▼▼▼
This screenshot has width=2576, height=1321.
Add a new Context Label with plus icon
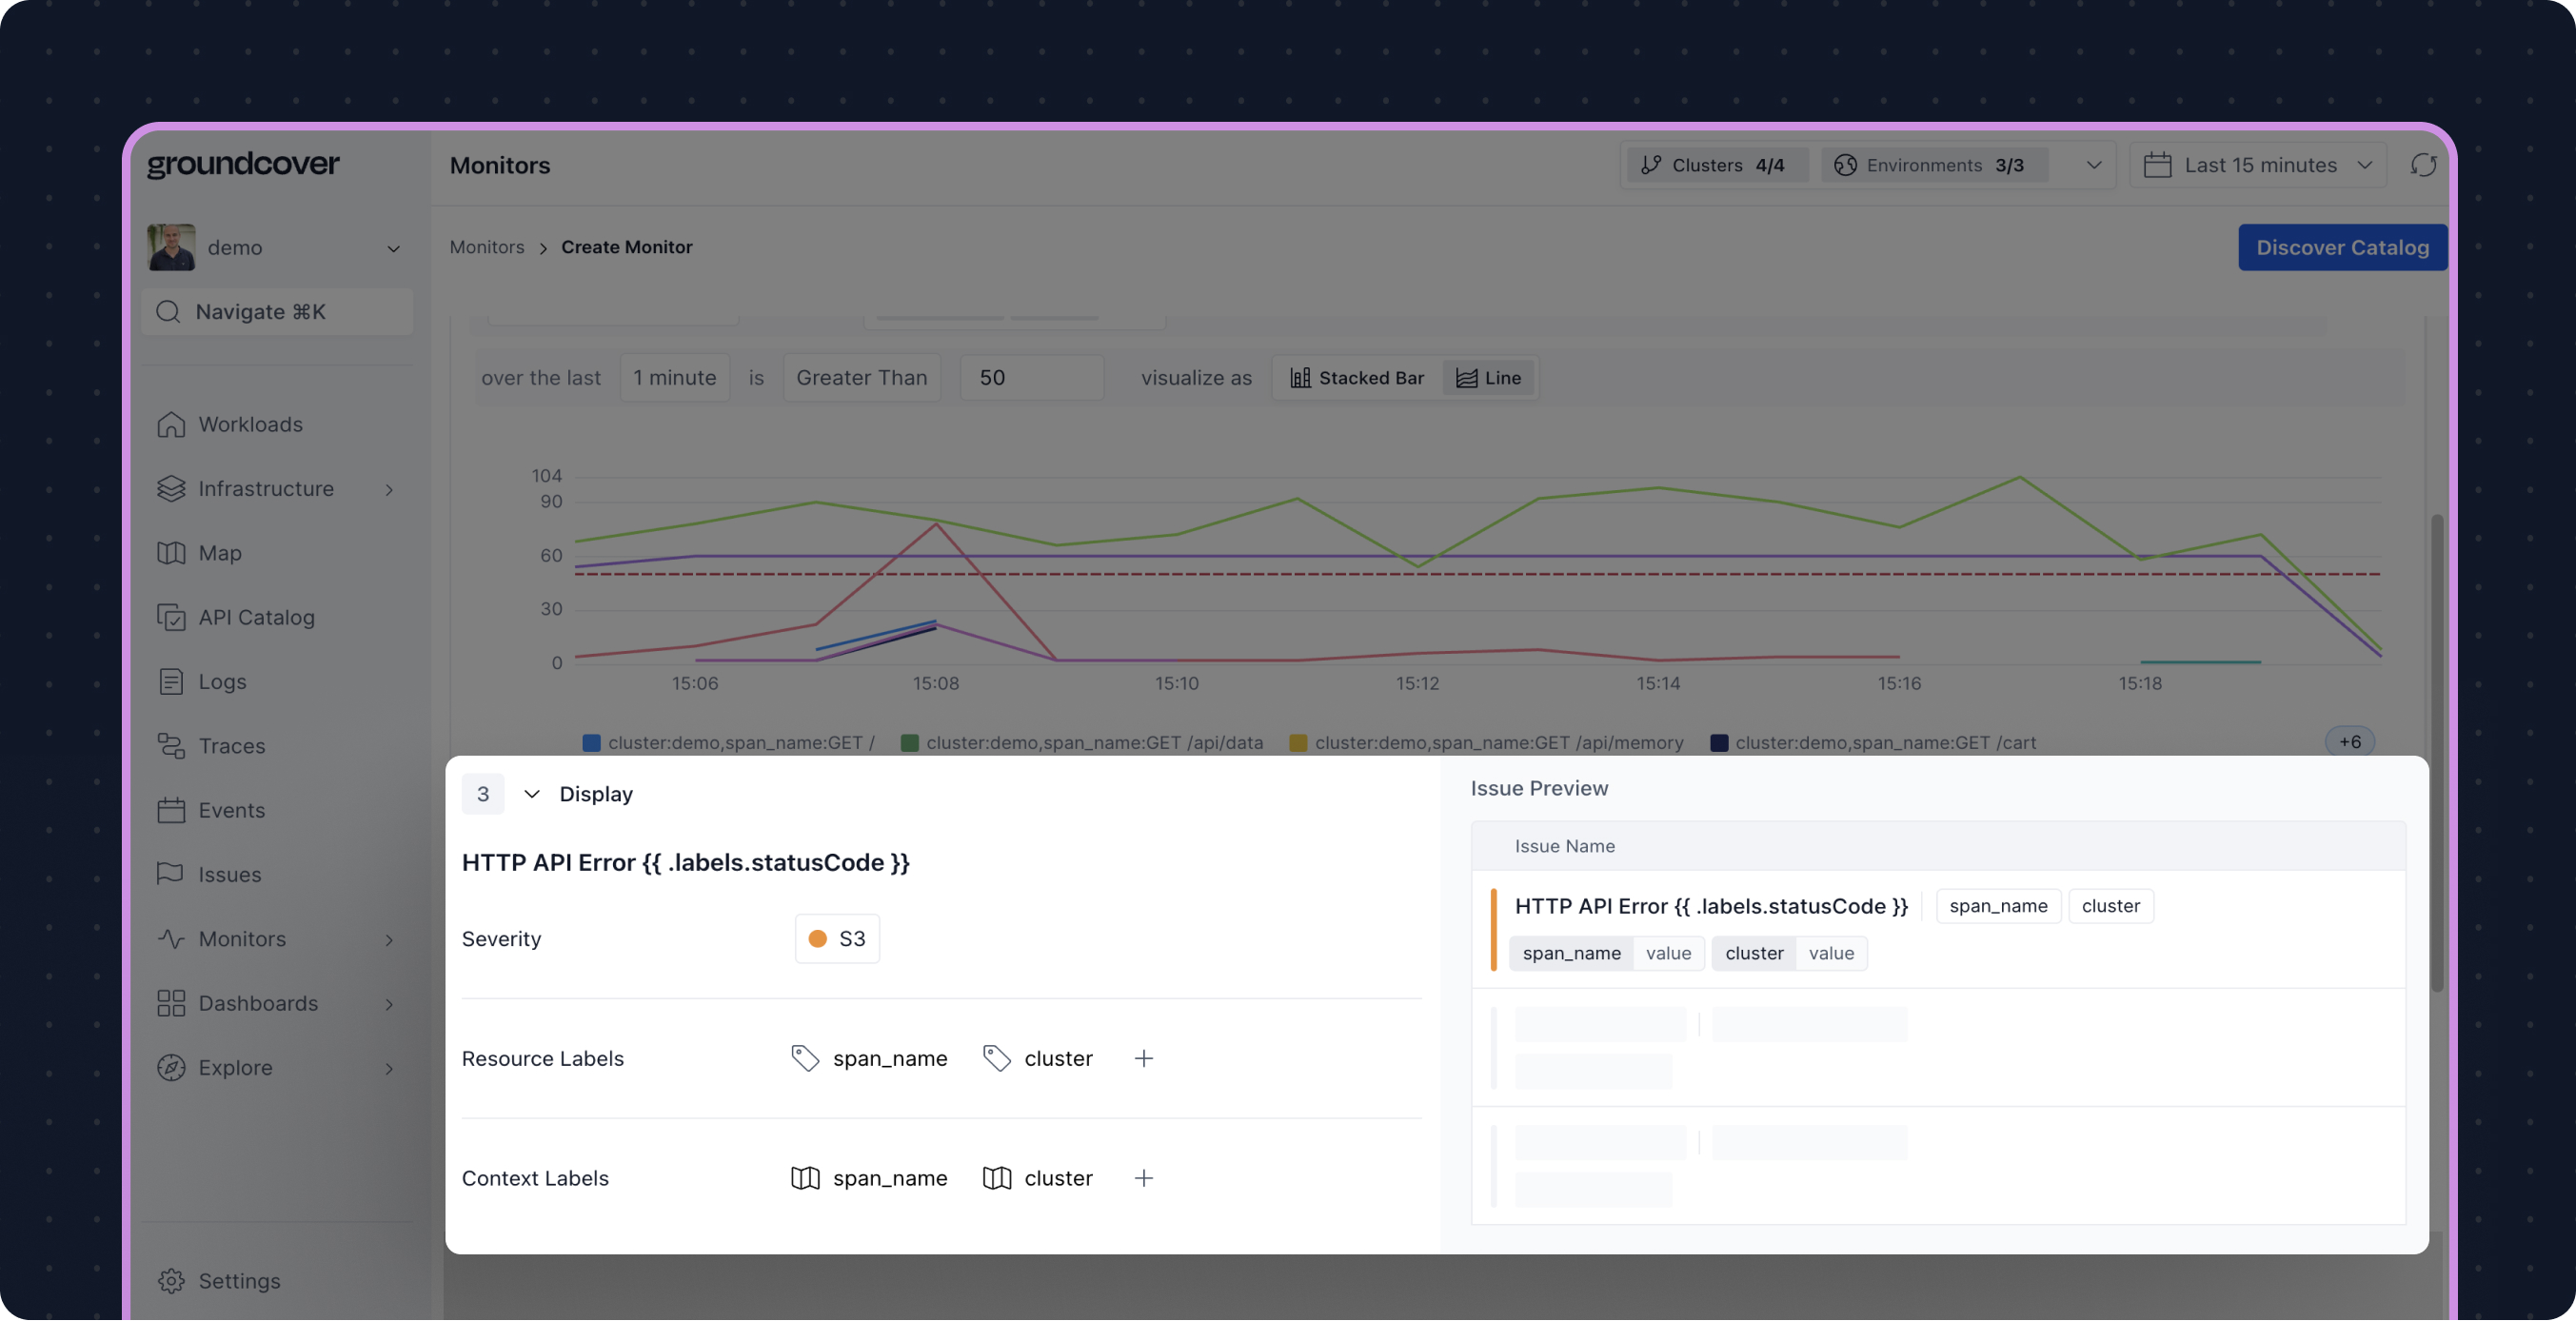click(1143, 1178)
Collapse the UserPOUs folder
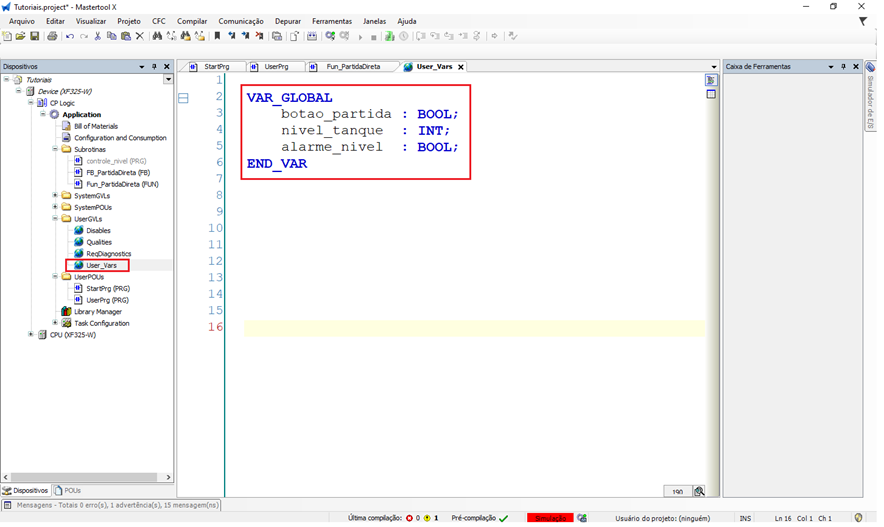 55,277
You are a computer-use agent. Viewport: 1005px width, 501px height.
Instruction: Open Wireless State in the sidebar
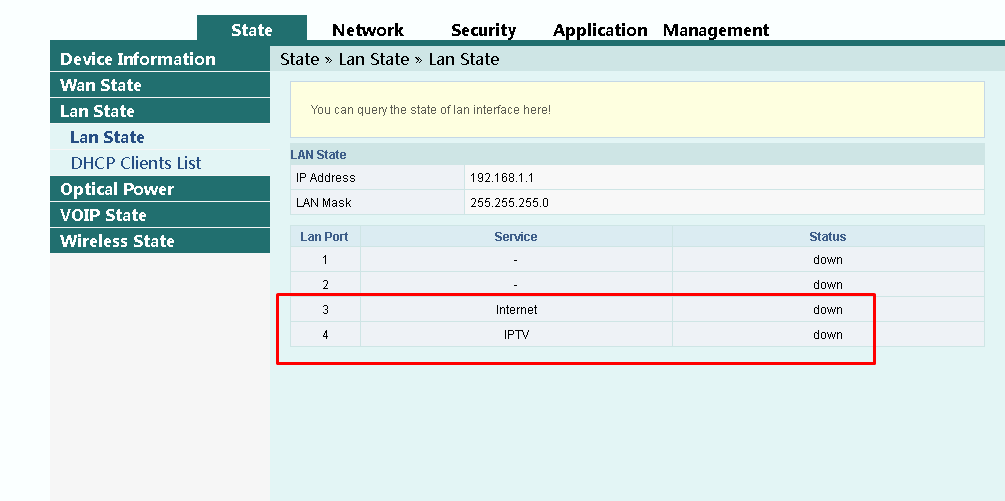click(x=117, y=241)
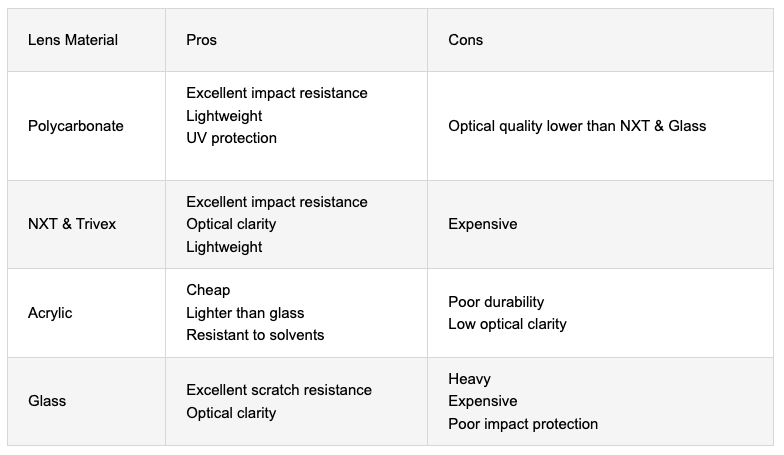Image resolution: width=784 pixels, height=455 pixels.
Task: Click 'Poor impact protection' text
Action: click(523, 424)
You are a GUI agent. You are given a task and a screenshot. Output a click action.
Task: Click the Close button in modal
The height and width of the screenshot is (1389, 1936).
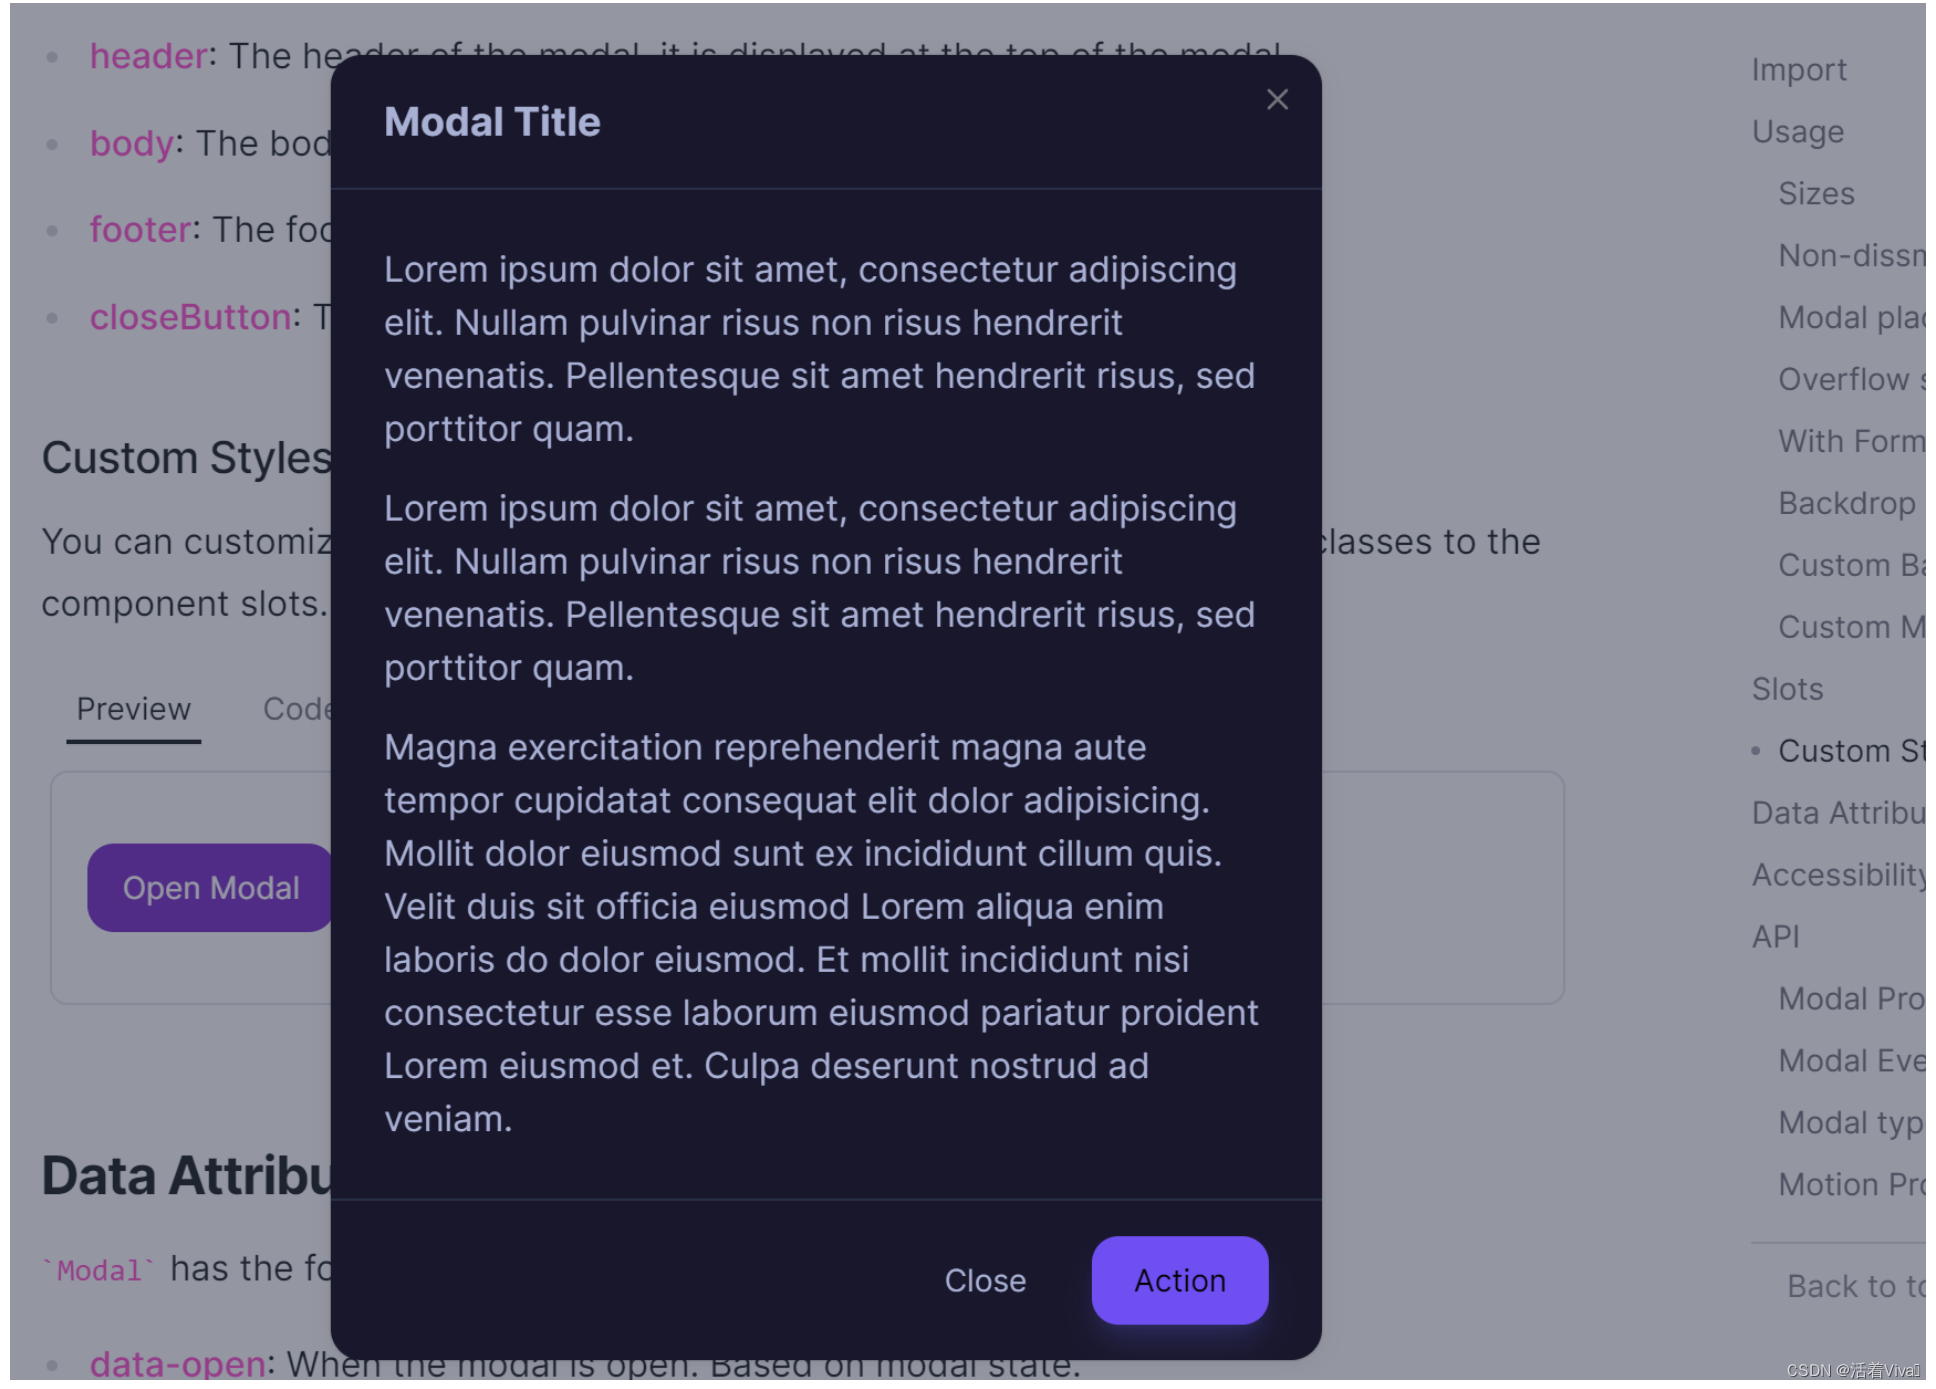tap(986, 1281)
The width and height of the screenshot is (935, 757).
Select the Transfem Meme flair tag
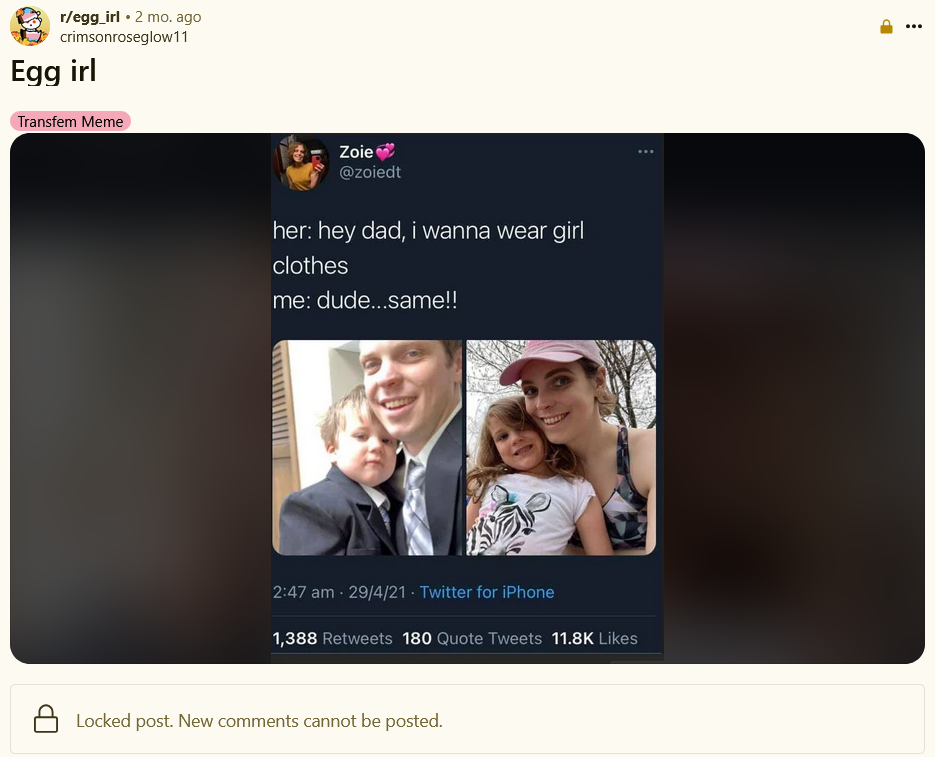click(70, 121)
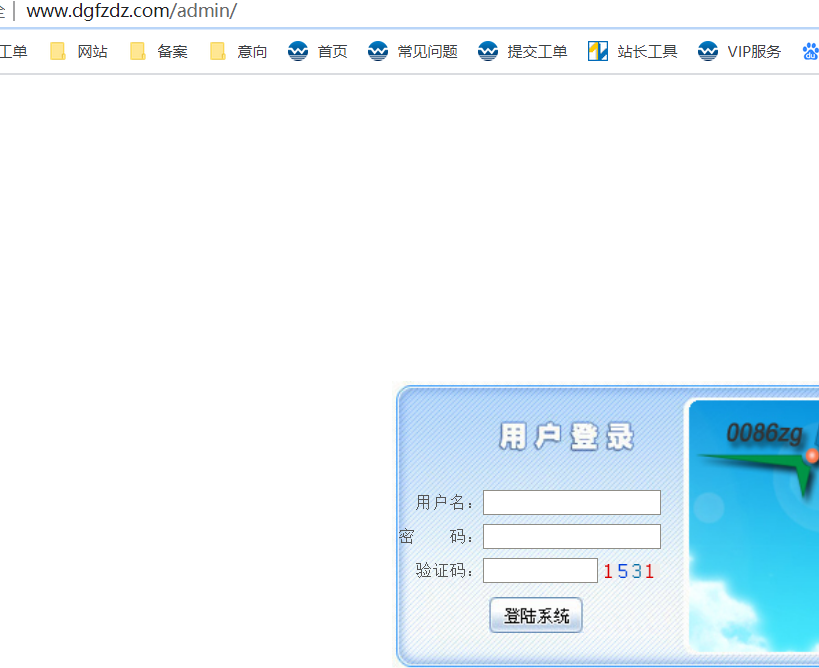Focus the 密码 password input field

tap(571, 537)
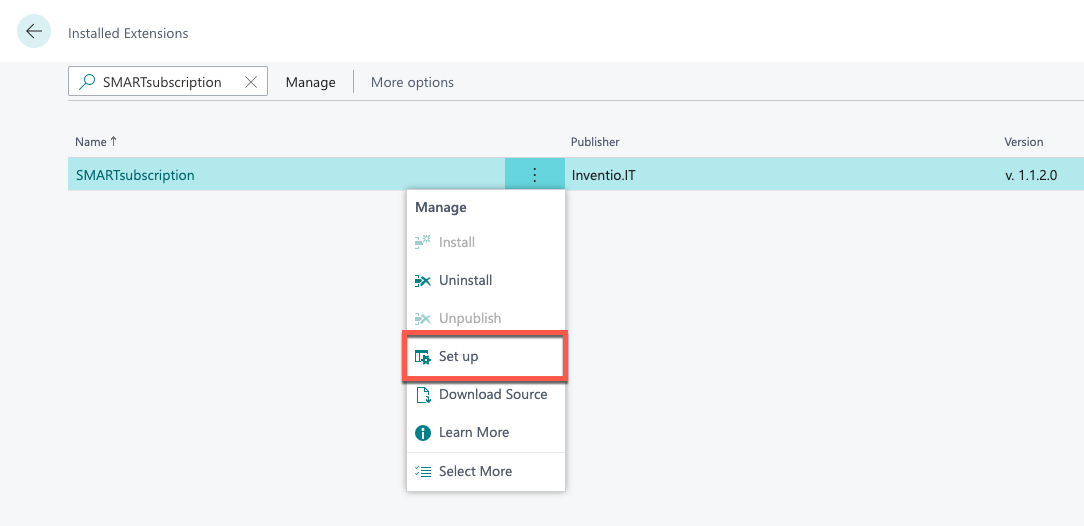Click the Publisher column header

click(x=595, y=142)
▲▲▲
[Goal] Copy the rows from the beginning up to and including the line with "Action: click(523, 424)". Leave the pictures out of your copy.

[The completed task]
This screenshot has width=2576, height=1321.
Add a new Context Label with plus icon
click(1143, 1178)
Collapse the UserPOUs folder
 55,277
You are a computer-use agent. Viewport: 1005px width, 501px height.
Instruction: Open Wireless State in the sidebar
click(x=117, y=241)
Image resolution: width=784 pixels, height=455 pixels.
Task: Click 'Poor impact protection' text
Action: click(523, 424)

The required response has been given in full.